Nunnally and Bernstein (1994) suggested that Cronbach’s alpha coefficient as a scale should reach 0.7 or above to corroborate the internal consistency of the containing items. Nevertheless, if numbers of items in the scale are less than 10, then optimal mean inter-item correlation values that range from 0.2-0.4 are acceptable (Pallant, 2007). In this way, the scales to measure the use of shop floor management tools remained the same.

Factors Cronbach’s Alpha
SFP 0.768
I5S 0.745
IpKn 0.716
Sens 0.713
VSI 0.679 (* 0.287)
SDO 0.686 (* 0.291)
SFK 0.764
WSR 0.735
Table 6.25 Cronbach’s Alpha Values for Revised Survey Scales (* minimum inter-item correlation value)

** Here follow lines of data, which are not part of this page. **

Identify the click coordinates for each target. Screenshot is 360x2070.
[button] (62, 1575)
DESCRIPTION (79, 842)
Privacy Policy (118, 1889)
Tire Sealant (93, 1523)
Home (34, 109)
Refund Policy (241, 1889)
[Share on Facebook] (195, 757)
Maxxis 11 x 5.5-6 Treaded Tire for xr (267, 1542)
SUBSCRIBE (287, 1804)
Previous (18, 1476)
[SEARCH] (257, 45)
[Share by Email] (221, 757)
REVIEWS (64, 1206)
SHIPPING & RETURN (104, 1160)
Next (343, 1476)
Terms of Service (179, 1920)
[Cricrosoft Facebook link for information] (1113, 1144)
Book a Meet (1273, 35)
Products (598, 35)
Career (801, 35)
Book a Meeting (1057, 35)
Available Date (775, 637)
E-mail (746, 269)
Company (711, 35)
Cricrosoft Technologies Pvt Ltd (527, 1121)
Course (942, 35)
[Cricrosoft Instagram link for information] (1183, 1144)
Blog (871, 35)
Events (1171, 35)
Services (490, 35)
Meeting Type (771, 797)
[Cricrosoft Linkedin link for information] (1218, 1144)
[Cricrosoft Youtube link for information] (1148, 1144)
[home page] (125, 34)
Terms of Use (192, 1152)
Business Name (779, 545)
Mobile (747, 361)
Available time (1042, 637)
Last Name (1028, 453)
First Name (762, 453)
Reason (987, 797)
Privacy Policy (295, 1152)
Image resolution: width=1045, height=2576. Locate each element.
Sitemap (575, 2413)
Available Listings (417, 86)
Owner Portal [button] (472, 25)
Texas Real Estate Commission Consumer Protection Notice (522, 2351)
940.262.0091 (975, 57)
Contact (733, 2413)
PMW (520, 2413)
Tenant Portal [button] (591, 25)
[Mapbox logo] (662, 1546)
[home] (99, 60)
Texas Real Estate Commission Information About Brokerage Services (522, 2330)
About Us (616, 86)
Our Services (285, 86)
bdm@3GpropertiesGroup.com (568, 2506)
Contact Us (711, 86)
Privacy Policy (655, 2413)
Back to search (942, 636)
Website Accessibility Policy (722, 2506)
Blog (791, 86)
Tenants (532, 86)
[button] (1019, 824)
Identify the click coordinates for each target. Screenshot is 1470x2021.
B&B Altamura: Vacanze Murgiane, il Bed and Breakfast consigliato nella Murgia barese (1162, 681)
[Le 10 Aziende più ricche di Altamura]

The revised scales to measure improvement implementation are depicted in Table 6.26. Based on the factor analysis results, these possess high construct validity which implies that the questions actually measure what they are designed to measure,( Hair et al., 2010; Stangor, 2011).

Revised Scales Item List
Shop floor performance (SFP) • Over1: Overall, the performance of my improvement activities was a success in my company
• Over2: Overall, my improvement activities were vital in my company
• Cont1: My improvement activities have a positive effect on the shop floor area
• Cont2: This shop floor area improved measurably as a result of my improvement activities
• Cont3: My improvement activities have improved the performance of this shop floor area
• KSk9: Overall, the improvement activities helped me and my colleagues work together to improve performance
Shop floor skills
(SFK) • KSk5: I can communicate new ideas as a result of participation in improvement activities
• KSk6: I gained new production skills as a result of participation in improvement activities
• KSk7: In general, the participation in improvement activities motivated me to perform better
Sense of participation
(Sens) • Sp1: I like taking part in the current improvement activities
• Sp2: I would like to take part in the improvement activities in the future
• Sp3: In general, I am comfortable working with others to identify improvements on my shop floor area
• KSk8: Overall, the improvement activities increased my work interests
Improvement Knowledge (IpKn) • KSk1: Overall, the improvement activities increased my knowledge of what CI is
• KSk2: In general, the improvement activities increased my knowledge of how CI should be applied
• KSk3: Overall, the improvement activities increased my knowledge of the need for CI
• KSk4: In general, the improvement activities increased my knowledge of my role in CI
Table 6.26 The revised measures for improvement outcomes

Summary

This chapter elaborated the data collection and screening procedures. The data were collected from 10 Indo-Japanese automotive joint ventures. A questionnaire was derived from pretested and validated questions. It was distributed using the self-administered method. 1000 questionnaires were distributed of which 527 were returned. However, 25 (6.8%) contained missing values, so 502 were valid samples, giving a response rate of 50.0.2%. SPSS was used to assess the construct validity and summarise the patterns of the collected samples.

In the subsequent chapter, the theoretical model will be developed. Thereafter, structural equation modelling with path analysis will be used to analyse the data, shape the proposed theoretical model, and test the hypotheses.